__WHAT TO DO__
Rewrite every line of the listing below as a JSON list of strings, one string per line, omitting blank lines.

===== SOURCE DATA =====

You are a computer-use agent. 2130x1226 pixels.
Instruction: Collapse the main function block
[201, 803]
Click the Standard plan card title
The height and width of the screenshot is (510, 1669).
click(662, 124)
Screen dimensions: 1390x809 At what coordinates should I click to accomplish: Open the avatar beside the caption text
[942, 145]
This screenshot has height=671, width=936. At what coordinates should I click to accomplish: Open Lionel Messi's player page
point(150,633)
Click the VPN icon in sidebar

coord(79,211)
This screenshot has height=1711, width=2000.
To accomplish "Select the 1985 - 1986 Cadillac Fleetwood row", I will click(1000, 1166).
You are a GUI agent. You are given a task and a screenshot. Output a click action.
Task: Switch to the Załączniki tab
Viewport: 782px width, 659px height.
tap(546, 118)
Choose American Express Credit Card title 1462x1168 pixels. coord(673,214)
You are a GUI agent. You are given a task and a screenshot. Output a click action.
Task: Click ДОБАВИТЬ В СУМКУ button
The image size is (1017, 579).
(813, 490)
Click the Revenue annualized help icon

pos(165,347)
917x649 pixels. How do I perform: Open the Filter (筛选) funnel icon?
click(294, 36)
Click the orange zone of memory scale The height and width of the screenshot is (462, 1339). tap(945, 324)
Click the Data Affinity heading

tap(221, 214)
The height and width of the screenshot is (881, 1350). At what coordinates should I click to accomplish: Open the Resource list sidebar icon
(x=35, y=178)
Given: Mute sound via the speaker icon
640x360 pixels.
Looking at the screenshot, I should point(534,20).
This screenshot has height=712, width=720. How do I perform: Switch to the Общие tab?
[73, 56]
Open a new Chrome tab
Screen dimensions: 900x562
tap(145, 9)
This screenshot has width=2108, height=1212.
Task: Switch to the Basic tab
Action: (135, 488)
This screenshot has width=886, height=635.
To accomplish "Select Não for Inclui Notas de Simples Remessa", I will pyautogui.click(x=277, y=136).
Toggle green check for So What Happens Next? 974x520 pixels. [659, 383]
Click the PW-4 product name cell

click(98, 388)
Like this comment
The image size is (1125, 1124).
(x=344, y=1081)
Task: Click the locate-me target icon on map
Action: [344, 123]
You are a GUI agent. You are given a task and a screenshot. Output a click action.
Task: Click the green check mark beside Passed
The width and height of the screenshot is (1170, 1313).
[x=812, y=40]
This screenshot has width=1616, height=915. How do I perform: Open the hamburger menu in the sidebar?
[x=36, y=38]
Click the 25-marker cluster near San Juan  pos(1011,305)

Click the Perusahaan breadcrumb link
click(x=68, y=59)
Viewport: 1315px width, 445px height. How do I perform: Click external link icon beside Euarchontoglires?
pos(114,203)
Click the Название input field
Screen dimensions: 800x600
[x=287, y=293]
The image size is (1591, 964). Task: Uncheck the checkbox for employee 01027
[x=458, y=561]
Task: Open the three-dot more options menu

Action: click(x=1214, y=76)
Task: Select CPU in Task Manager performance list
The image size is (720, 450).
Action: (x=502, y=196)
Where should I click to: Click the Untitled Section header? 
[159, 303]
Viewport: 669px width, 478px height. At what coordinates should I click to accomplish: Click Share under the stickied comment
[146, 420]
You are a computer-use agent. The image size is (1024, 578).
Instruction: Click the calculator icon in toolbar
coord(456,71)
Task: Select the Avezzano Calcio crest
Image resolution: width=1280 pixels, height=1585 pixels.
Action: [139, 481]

=====

__FULL SOLUTION__
[
  "You are a computer-use agent. 2130x1226 pixels.",
  "Instruction: Collapse the main function block",
  "[201, 803]",
  "Click the Standard plan card title",
  "The height and width of the screenshot is (510, 1669).",
  "click(662, 124)",
  "Screen dimensions: 1390x809 At what coordinates should I click to accomplish: Open the avatar beside the caption text",
  "[942, 145]",
  "This screenshot has height=671, width=936. At what coordinates should I click to accomplish: Open Lionel Messi's player page",
  "point(150,633)",
  "Click the VPN icon in sidebar",
  "coord(79,211)",
  "This screenshot has height=1711, width=2000.",
  "To accomplish \"Select the 1985 - 1986 Cadillac Fleetwood row\", I will click(1000, 1166).",
  "You are a GUI agent. You are given a task and a screenshot. Output a click action.",
  "Task: Switch to the Załączniki tab",
  "Viewport: 782px width, 659px height.",
  "tap(546, 118)",
  "Choose American Express Credit Card title 1462x1168 pixels. coord(673,214)",
  "You are a GUI agent. You are given a task and a screenshot. Output a click action.",
  "Task: Click ДОБАВИТЬ В СУМКУ button",
  "The image size is (1017, 579).",
  "(813, 490)",
  "Click the Revenue annualized help icon",
  "pos(165,347)",
  "917x649 pixels. How do I perform: Open the Filter (筛选) funnel icon?",
  "click(294, 36)",
  "Click the orange zone of memory scale The height and width of the screenshot is (462, 1339). tap(945, 324)",
  "Click the Data Affinity heading",
  "tap(221, 214)",
  "The height and width of the screenshot is (881, 1350). At what coordinates should I click to accomplish: Open the Resource list sidebar icon",
  "(x=35, y=178)",
  "Given: Mute sound via the speaker icon",
  "640x360 pixels.",
  "Looking at the screenshot, I should point(534,20).",
  "This screenshot has height=712, width=720. How do I perform: Switch to the Общие tab?",
  "[73, 56]",
  "Open a new Chrome tab",
  "Screen dimensions: 900x562",
  "tap(145, 9)",
  "This screenshot has width=2108, height=1212.",
  "Task: Switch to the Basic tab",
  "Action: (135, 488)",
  "This screenshot has width=886, height=635.",
  "To accomplish \"Select Não for Inclui Notas de Simples Remessa\", I will pyautogui.click(x=277, y=136).",
  "Toggle green check for So What Happens Next? 974x520 pixels. [659, 383]",
  "Click the PW-4 product name cell",
  "click(98, 388)",
  "Like this comment",
  "The image size is (1125, 1124).",
  "(x=344, y=1081)",
  "Task: Click the locate-me target icon on map",
  "Action: [344, 123]",
  "You are a GUI agent. You are given a task and a screenshot. Output a click action.",
  "Task: Click the green check mark beside Passed",
  "The width and height of the screenshot is (1170, 1313).",
  "[x=812, y=40]",
  "This screenshot has width=1616, height=915. How do I perform: Open the hamburger menu in the sidebar?",
  "[x=36, y=38]",
  "Click the 25-marker cluster near San Juan  pos(1011,305)",
  "Click the Perusahaan breadcrumb link",
  "click(x=68, y=59)",
  "Viewport: 1315px width, 445px height. How do I perform: Click external link icon beside Euarchontoglires?",
  "pos(114,203)",
  "Click the Название input field",
  "Screen dimensions: 800x600",
  "[x=287, y=293]",
  "The image size is (1591, 964). Task: Uncheck the checkbox for employee 01027",
  "[x=458, y=561]",
  "Task: Open the three-dot more options menu",
  "Action: click(x=1214, y=76)",
  "Task: Select CPU in Task Manager performance list",
  "The image size is (720, 450).",
  "Action: (x=502, y=196)",
  "Where should I click to: Click the Untitled Section header? ",
  "[159, 303]",
  "Viewport: 669px width, 478px height. At what coordinates should I click to accomplish: Click Share under the stickied comment",
  "[146, 420]",
  "You are a computer-use agent. The image size is (1024, 578).",
  "Instruction: Click the calculator icon in toolbar",
  "coord(456,71)",
  "Task: Select the Avezzano Calcio crest",
  "Image resolution: width=1280 pixels, height=1585 pixels.",
  "Action: [139, 481]"
]